RECORD LIST:
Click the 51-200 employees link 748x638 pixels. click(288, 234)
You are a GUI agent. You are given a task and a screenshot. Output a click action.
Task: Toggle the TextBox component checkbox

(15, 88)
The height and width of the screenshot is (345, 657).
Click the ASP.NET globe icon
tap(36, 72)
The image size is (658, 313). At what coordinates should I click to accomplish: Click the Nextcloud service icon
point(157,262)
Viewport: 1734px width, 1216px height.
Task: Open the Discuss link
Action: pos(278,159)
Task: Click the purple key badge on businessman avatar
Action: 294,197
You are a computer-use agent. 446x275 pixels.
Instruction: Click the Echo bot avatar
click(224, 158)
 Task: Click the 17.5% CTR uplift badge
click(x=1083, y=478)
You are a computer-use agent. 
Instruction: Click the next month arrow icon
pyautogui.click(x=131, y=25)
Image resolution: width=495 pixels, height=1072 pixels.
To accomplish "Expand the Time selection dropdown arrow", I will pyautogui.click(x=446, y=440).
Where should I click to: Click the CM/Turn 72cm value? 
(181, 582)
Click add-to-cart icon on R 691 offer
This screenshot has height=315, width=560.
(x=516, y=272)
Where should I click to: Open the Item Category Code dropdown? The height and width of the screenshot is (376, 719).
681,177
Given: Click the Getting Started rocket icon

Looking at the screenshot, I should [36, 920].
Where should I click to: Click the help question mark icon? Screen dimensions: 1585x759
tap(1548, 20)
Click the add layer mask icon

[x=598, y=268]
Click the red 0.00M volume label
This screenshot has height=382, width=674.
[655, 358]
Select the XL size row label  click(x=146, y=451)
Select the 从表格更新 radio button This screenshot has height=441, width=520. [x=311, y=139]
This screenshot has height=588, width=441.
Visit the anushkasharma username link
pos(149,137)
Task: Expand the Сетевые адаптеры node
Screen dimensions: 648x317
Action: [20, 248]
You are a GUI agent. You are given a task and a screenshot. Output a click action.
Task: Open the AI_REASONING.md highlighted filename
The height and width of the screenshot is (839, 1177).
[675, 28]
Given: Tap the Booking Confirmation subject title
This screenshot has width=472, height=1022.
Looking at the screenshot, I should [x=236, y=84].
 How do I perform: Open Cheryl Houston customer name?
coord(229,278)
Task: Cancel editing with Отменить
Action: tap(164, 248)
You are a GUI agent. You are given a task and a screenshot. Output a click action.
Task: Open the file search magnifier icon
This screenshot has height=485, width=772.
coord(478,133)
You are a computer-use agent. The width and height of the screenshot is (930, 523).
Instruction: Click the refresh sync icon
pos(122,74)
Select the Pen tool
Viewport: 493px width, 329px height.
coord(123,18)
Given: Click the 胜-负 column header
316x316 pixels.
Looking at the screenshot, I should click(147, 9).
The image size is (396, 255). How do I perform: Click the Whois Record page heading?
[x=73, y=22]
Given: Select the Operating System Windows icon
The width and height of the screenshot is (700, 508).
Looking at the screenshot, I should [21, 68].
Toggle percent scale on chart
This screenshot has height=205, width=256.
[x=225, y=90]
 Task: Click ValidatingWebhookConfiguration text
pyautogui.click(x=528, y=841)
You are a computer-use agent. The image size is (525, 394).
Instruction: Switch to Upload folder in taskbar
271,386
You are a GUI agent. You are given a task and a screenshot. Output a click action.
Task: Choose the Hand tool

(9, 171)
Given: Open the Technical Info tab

WORK TO COMPLETE: Please rewrite all of the material above, changing "GUI agent" to "GUI assistant" and leaving everything else the same.

FULL SOLUTION:
Click the 51-200 employees link 748x638 pixels. click(288, 234)
You are a GUI assistant. You are given a task and a screenshot. Output a click action.
Task: Toggle the TextBox component checkbox

(15, 88)
The height and width of the screenshot is (345, 657).
Click the ASP.NET globe icon
tap(36, 72)
The image size is (658, 313). At what coordinates should I click to accomplish: Click the Nextcloud service icon
point(157,262)
Viewport: 1734px width, 1216px height.
Task: Open the Discuss link
Action: pos(278,159)
Task: Click the purple key badge on businessman avatar
Action: 294,197
You are a computer-use agent. 446x275 pixels.
Instruction: Click the Echo bot avatar
click(224, 158)
 Task: Click the 17.5% CTR uplift badge
click(x=1083, y=478)
You are a computer-use agent. 
Instruction: Click the next month arrow icon
pyautogui.click(x=131, y=25)
Image resolution: width=495 pixels, height=1072 pixels.
To accomplish "Expand the Time selection dropdown arrow", I will pyautogui.click(x=446, y=440).
Where should I click to: Click the CM/Turn 72cm value? 
(181, 582)
Click add-to-cart icon on R 691 offer
This screenshot has height=315, width=560.
(x=516, y=272)
Where should I click to: Open the Item Category Code dropdown? The height and width of the screenshot is (376, 719).
681,177
Given: Click the Getting Started rocket icon

Looking at the screenshot, I should [36, 920].
Where should I click to: Click the help question mark icon? Screen dimensions: 1585x759
tap(1548, 20)
Click the add layer mask icon

[x=598, y=268]
Click the red 0.00M volume label
This screenshot has height=382, width=674.
[655, 358]
Select the XL size row label  click(x=146, y=451)
Select the 从表格更新 radio button This screenshot has height=441, width=520. [x=311, y=139]
This screenshot has height=588, width=441.
Visit the anushkasharma username link
pos(149,137)
Task: Expand the Сетевые адаптеры node
Screen dimensions: 648x317
Action: [20, 248]
You are a GUI assistant. You are given a task and a screenshot. Output a click action.
Task: Open the AI_REASONING.md highlighted filename
The height and width of the screenshot is (839, 1177).
[675, 28]
Given: Tap the Booking Confirmation subject title
This screenshot has width=472, height=1022.
Looking at the screenshot, I should [x=236, y=84].
 How do I perform: Open Cheryl Houston customer name?
coord(229,278)
Task: Cancel editing with Отменить
Action: tap(164, 248)
You are a GUI assistant. You are given a task and a screenshot. Output a click action.
Task: Open the file search magnifier icon
This screenshot has height=485, width=772.
coord(478,133)
You are a computer-use agent. The width and height of the screenshot is (930, 523).
Instruction: Click the refresh sync icon
pos(122,74)
Select the Pen tool
Viewport: 493px width, 329px height.
coord(123,18)
Given: Click the 胜-负 column header
316x316 pixels.
Looking at the screenshot, I should click(147, 9).
The image size is (396, 255). How do I perform: Click the Whois Record page heading?
[x=73, y=22]
Given: Select the Operating System Windows icon
The width and height of the screenshot is (700, 508).
Looking at the screenshot, I should [21, 68].
Toggle percent scale on chart
This screenshot has height=205, width=256.
[x=225, y=90]
 Task: Click ValidatingWebhookConfiguration text
pyautogui.click(x=528, y=841)
You are a computer-use agent. The image size is (525, 394).
Instruction: Switch to Upload folder in taskbar
271,386
You are a GUI assistant. You are given a task and a screenshot. Output a click action.
Task: Choose the Hand tool

(9, 171)
Given: Open the Technical Info tab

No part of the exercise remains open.